Monday, March 7, 2022

 

THE SCOTTISH PLAY

 

          In the course of many years spent in the dark, I have reviewed a considerable number and variety of Shakespeare movies.  If memory serves, I have seen, in no particular order, one Much Ado About Nothing, one Henry V, one Merchant of Venice, two Richard IIIs, one Romeo and Juliet, three Hamlets, one Tempest, and one Titus Andronicus.  Those productions mostly earned praise from critics and a few even deserved it (Shakespeare always makes film reviewers feel intelligent).  Despite their source material, however, the various adaptations achieve a decidedly mixed success.

          Probably since Orson Welles directed Julius Caesar in modern dress, a great many filmmakers (and stage directors for that matter) seem determined to set their productions in a different time from Shakespeare’s, perhaps to allow for unusual interpretations, perhaps to appeal to modern audiences, perhaps to show their ingenuity, maybe just for the hell of it.  The most famous play in the canon, Hamlet, not surprisingly, has undergone the widest and often most unusual adaptations

          After earning embarrassingly ecstatic reviews for his stagey, dull production of Henry V, essentially a filmed play, Kenneth Branagh moved ever upward in what has become a long and successful career.  His Hamlet, in which he played the title character, completely reversed the method of his previous play, setting the action in a 19th century royal court, with lavish costuming, elegant decoration, and  a cast studded with stars.  At moments, in fact, the play looked as if every actor in Hollywood landed a part, including such surprising choices as Robin Williams and Billy Crystal; when Jack Lemmon appeared I wondered for a moment if he was going to reprise a previous role and do Grumpy Old Danes.
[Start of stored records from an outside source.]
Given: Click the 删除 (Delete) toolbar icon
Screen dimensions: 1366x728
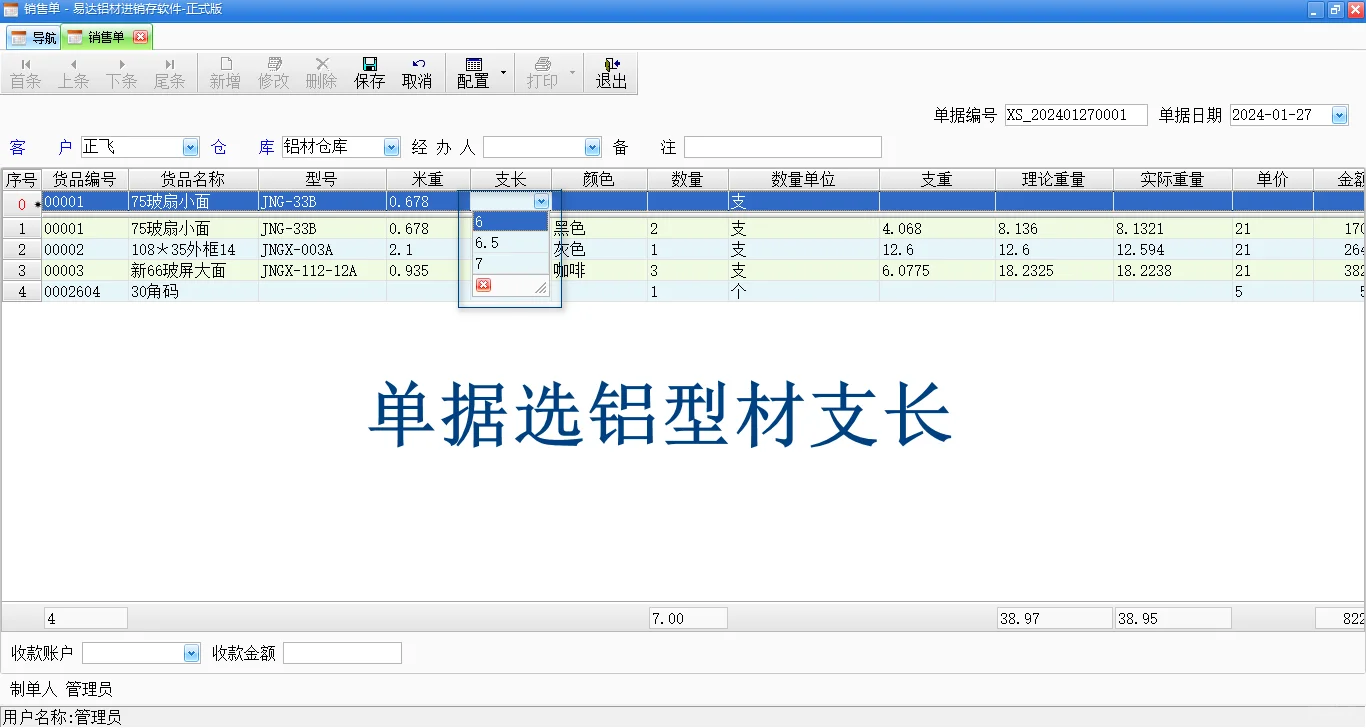Looking at the screenshot, I should pyautogui.click(x=320, y=72).
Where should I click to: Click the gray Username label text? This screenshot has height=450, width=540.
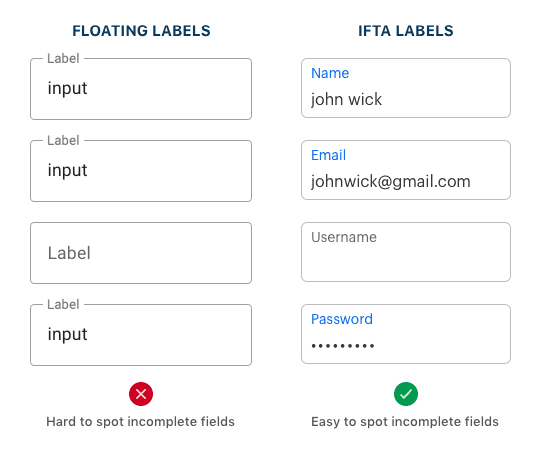[x=344, y=237]
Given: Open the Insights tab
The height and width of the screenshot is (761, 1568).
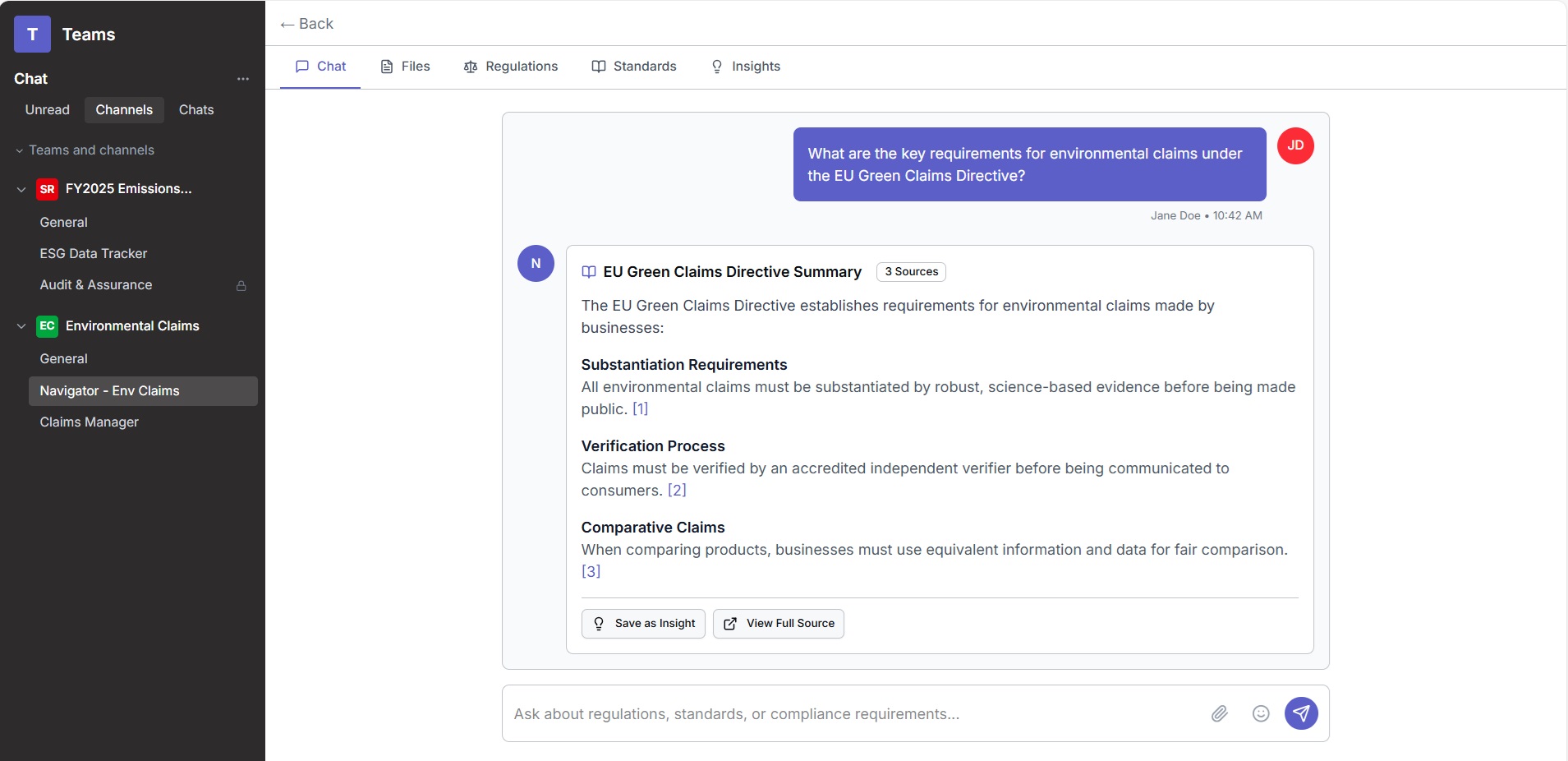Looking at the screenshot, I should pyautogui.click(x=745, y=67).
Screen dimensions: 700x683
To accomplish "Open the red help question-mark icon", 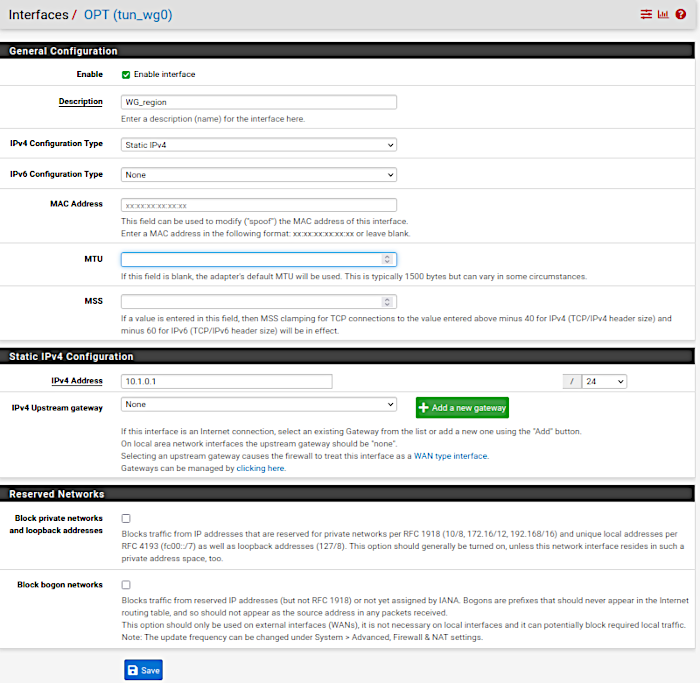I will [x=681, y=15].
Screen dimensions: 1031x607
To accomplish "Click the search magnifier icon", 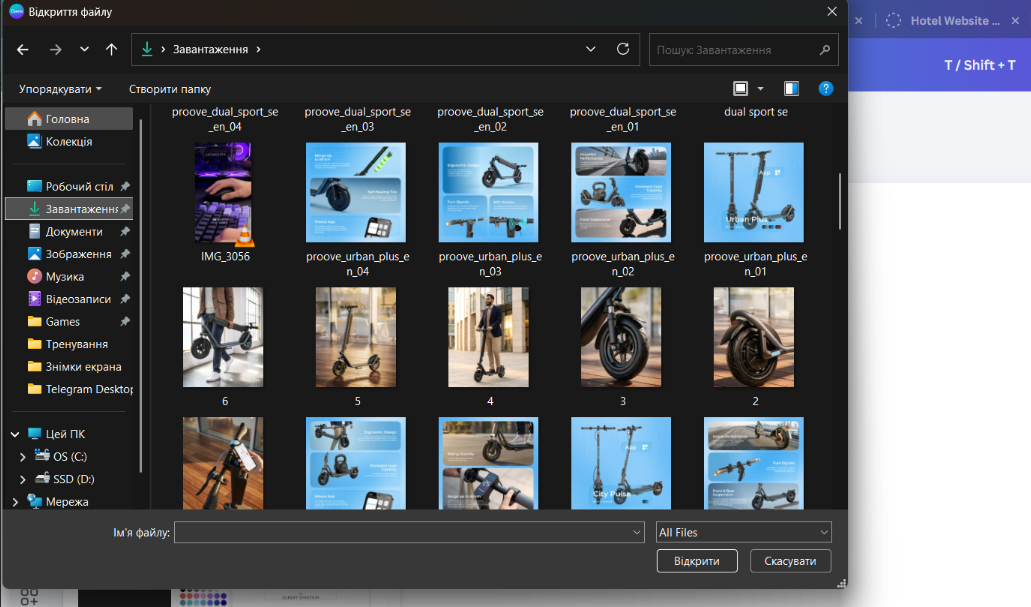I will tap(825, 49).
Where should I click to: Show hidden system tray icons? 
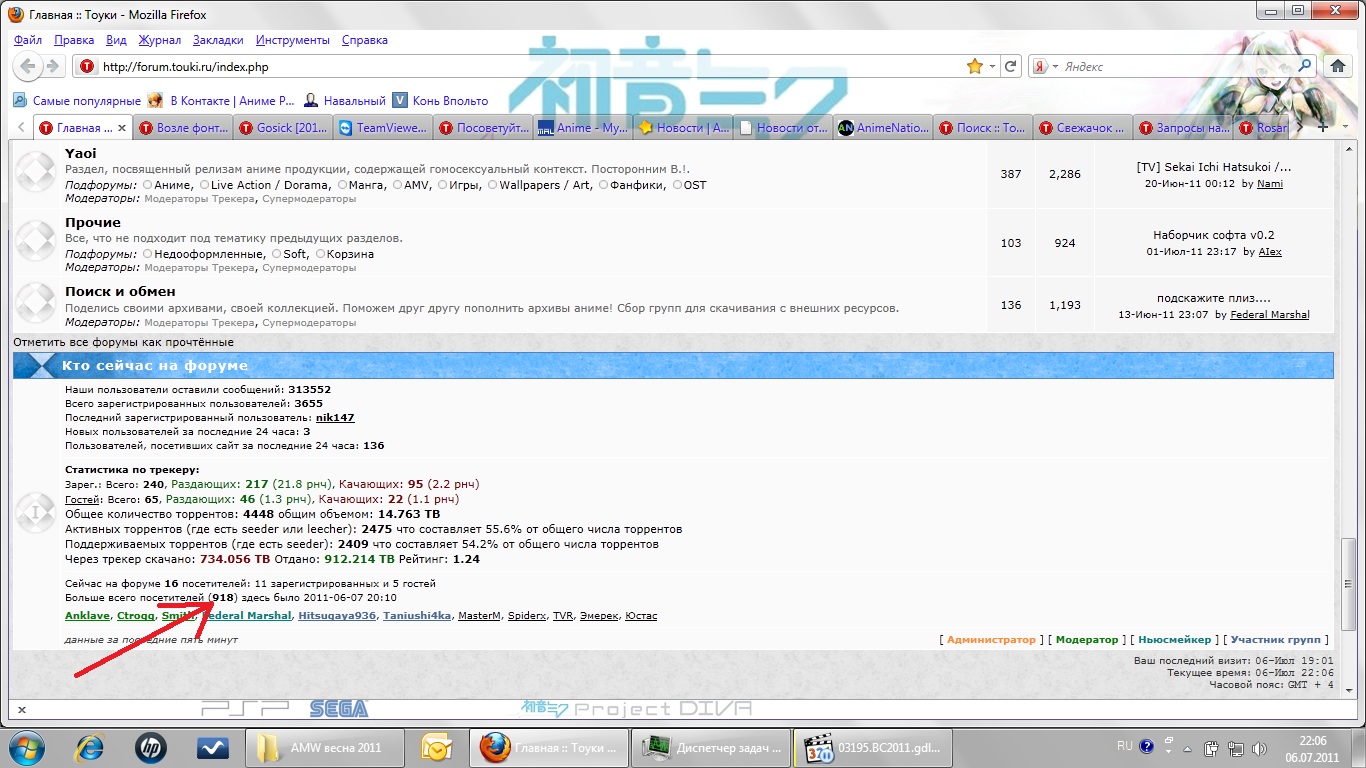click(1188, 747)
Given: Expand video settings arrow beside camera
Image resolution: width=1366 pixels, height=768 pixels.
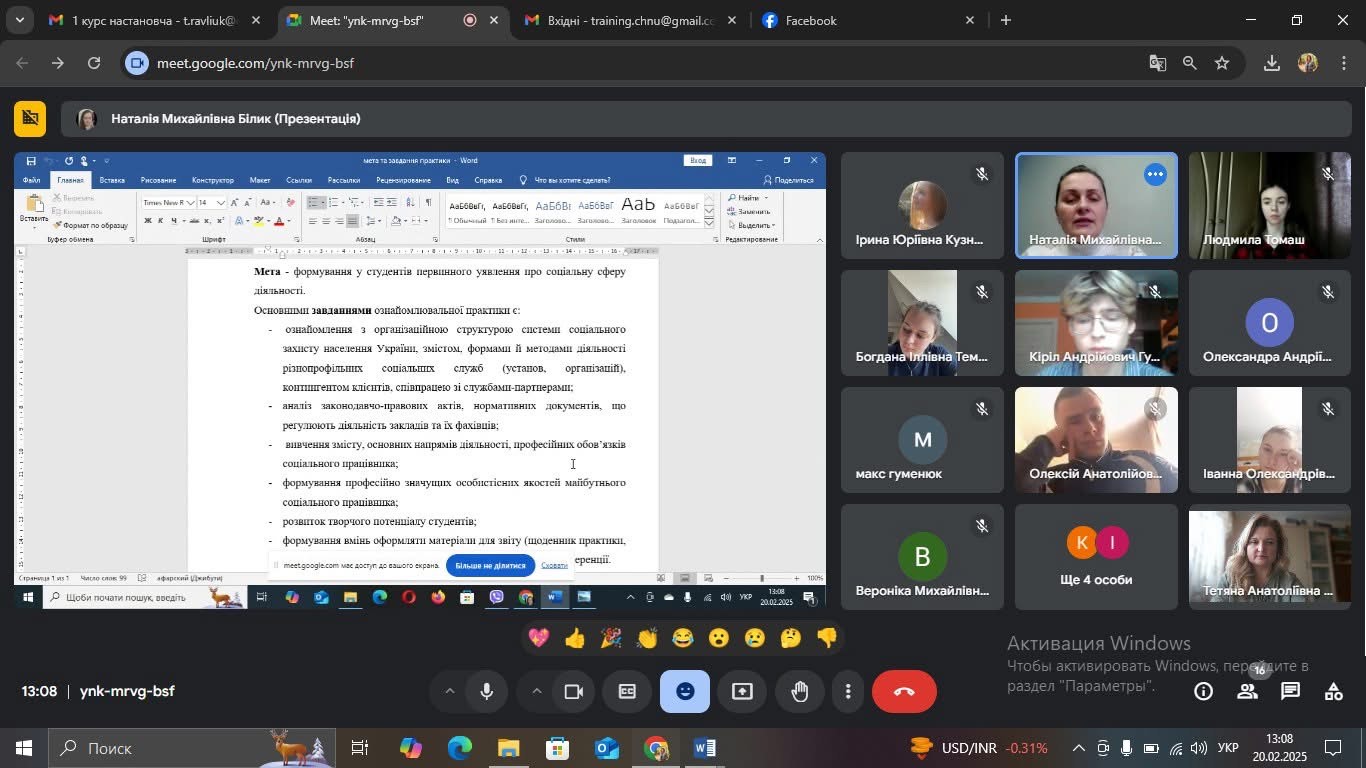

          The most inventive, not always necessarily the best, Shakespeare productions that I reviewed include an extremely varied trio of movies.  Richard Loncraine set his version of Richard III, starring Ian McKellen as the cunning, crippled usurper, in a careful representation of the 1930s, employing the context of a Fascist takeover as the means of Richard’s ascent to power, an excellent modern metaphor.  Perhaps signaling his own update, Baz Luhrmann abbreviated the title of Shakespeare’s most famous romantic tragedy slightly to Romeo & Juliet, setting it in the contemporary world, with all sorts of ingenious ways of dealing with the transformation.  Partly because of its urgent pace, partly because of its young cast, the interpretation bubbled with color and youthful energy.  The most daring and unlikely Shakespeare production of them all, however, must be Julie Taymor’s remarkable Titus, a special version of the violent, bloody Titus Andronicus, complete with rape, murders, mutilations, and cannibalism: what’s not to like?  Of all the plays, I would bet the mortgage that this one at least will never be filmed again.

          The strangest of the Hamlet films I’ve reviewed must be the one set in contemporary New York City, directed, with some ingenuity at least, by Michael Almereyda.  Denmark now becomes the Denmark Corporation, whose CEO has died, leaving the familiar problems after his demise.  Like all the other adaptations of the play, this one features a cast of well-known names, including Liev Schreiber, Sam Shepard, Casey Affleck, and Bill Murray.  Murray plays the ghost, who seems to materialize from and then disappear into a Pepsi machine in a corridor of the Denmark headquarters, suggesting a new meaning to the sentry’s line, “For this relief, much thanks.”   The quirkiest touch of all, however, belongs to Ethan Hawke, who spends most of the movie wearing one of those Peruvian (?) woolen ski hats, looking not so much like Hamlet the Dane as Hamlet the Dork.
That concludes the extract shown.